EXERCISE BRIEF: Reproduce each line of the material that follows, word for word.

"""

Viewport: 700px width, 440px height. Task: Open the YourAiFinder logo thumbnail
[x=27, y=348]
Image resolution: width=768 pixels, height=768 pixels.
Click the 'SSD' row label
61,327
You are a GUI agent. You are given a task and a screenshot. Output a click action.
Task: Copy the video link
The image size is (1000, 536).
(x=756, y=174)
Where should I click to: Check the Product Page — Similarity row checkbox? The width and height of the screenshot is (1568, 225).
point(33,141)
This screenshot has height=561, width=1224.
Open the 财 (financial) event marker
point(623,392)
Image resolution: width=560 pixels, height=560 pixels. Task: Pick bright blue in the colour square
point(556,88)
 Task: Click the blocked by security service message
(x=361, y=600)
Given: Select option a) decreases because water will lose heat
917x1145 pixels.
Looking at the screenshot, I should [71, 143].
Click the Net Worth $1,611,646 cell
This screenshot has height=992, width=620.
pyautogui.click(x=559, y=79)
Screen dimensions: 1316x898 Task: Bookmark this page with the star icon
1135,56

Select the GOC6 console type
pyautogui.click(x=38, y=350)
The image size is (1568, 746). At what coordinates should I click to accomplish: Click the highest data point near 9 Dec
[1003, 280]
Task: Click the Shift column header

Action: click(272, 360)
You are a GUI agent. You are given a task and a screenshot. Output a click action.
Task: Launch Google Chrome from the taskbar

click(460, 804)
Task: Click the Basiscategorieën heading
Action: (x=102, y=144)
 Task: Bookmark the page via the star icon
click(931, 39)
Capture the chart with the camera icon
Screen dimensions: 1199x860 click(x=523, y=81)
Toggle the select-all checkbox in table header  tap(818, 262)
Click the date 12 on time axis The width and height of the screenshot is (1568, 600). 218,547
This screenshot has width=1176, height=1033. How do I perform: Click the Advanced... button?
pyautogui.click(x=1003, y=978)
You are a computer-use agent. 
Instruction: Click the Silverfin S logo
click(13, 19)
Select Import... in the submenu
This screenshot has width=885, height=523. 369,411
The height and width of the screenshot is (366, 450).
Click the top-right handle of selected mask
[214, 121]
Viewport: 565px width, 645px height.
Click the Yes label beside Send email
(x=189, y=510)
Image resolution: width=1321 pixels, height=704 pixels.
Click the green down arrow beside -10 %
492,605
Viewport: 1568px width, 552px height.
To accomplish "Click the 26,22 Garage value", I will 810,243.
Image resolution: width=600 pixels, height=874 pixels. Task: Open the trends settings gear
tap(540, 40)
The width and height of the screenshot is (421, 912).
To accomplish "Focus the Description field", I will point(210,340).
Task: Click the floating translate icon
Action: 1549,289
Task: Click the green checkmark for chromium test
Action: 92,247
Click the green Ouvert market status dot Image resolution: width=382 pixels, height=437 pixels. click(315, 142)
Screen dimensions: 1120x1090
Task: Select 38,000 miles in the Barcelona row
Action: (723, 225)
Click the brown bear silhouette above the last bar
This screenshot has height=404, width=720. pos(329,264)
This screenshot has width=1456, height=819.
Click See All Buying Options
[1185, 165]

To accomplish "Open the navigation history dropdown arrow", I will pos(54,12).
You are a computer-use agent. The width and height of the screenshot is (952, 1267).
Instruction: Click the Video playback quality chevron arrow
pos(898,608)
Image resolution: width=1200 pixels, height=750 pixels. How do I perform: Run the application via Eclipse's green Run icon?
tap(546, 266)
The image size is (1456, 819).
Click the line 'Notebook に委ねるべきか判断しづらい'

"""

TASK SOLUTION:
Viewport: 700px width, 440px height. Task: Open the YourAiFinder logo thumbnail
[x=27, y=348]
Image resolution: width=768 pixels, height=768 pixels.
Click the 'SSD' row label
61,327
You are a GUI agent. You are given a task and a screenshot. Output a click action.
Task: Copy the video link
The image size is (1000, 536).
(x=756, y=174)
Where should I click to: Check the Product Page — Similarity row checkbox? The width and height of the screenshot is (1568, 225).
point(33,141)
This screenshot has height=561, width=1224.
Open the 财 (financial) event marker
point(623,392)
Image resolution: width=560 pixels, height=560 pixels. Task: Pick bright blue in the colour square
point(556,88)
 Task: Click the blocked by security service message
(x=361, y=600)
Given: Select option a) decreases because water will lose heat
917x1145 pixels.
Looking at the screenshot, I should [71, 143].
Click the Net Worth $1,611,646 cell
This screenshot has height=992, width=620.
pyautogui.click(x=559, y=79)
Screen dimensions: 1316x898 Task: Bookmark this page with the star icon
1135,56

Select the GOC6 console type
pyautogui.click(x=38, y=350)
The image size is (1568, 746). At what coordinates should I click to accomplish: Click the highest data point near 9 Dec
[1003, 280]
Task: Click the Shift column header

Action: click(272, 360)
You are a GUI agent. You are given a task and a screenshot. Output a click action.
Task: Launch Google Chrome from the taskbar

click(460, 804)
Task: Click the Basiscategorieën heading
Action: (x=102, y=144)
 Task: Bookmark the page via the star icon
click(931, 39)
Capture the chart with the camera icon
Screen dimensions: 1199x860 click(x=523, y=81)
Toggle the select-all checkbox in table header  tap(818, 262)
Click the date 12 on time axis The width and height of the screenshot is (1568, 600). 218,547
This screenshot has width=1176, height=1033. How do I perform: Click the Advanced... button?
pyautogui.click(x=1003, y=978)
You are a computer-use agent. 
Instruction: Click the Silverfin S logo
click(13, 19)
Select Import... in the submenu
This screenshot has width=885, height=523. 369,411
The height and width of the screenshot is (366, 450).
Click the top-right handle of selected mask
[214, 121]
Viewport: 565px width, 645px height.
Click the Yes label beside Send email
(x=189, y=510)
Image resolution: width=1321 pixels, height=704 pixels.
Click the green down arrow beside -10 %
492,605
Viewport: 1568px width, 552px height.
To accomplish "Click the 26,22 Garage value", I will 810,243.
Image resolution: width=600 pixels, height=874 pixels. Task: Open the trends settings gear
tap(540, 40)
The width and height of the screenshot is (421, 912).
To accomplish "Focus the Description field", I will point(210,340).
Task: Click the floating translate icon
Action: 1549,289
Task: Click the green checkmark for chromium test
Action: 92,247
Click the green Ouvert market status dot Image resolution: width=382 pixels, height=437 pixels. click(315, 142)
Screen dimensions: 1120x1090
Task: Select 38,000 miles in the Barcelona row
Action: (723, 225)
Click the brown bear silhouette above the last bar
This screenshot has height=404, width=720. pos(329,264)
This screenshot has width=1456, height=819.
Click See All Buying Options
[1185, 165]

To accomplish "Open the navigation history dropdown arrow", I will pos(54,12).
You are a computer-use agent. The width and height of the screenshot is (952, 1267).
Instruction: Click the Video playback quality chevron arrow
pos(898,608)
Image resolution: width=1200 pixels, height=750 pixels. How do I perform: Run the application via Eclipse's green Run icon?
tap(546, 266)
The image size is (1456, 819).
Click the line 'Notebook に委ねるべきか判断しづらい'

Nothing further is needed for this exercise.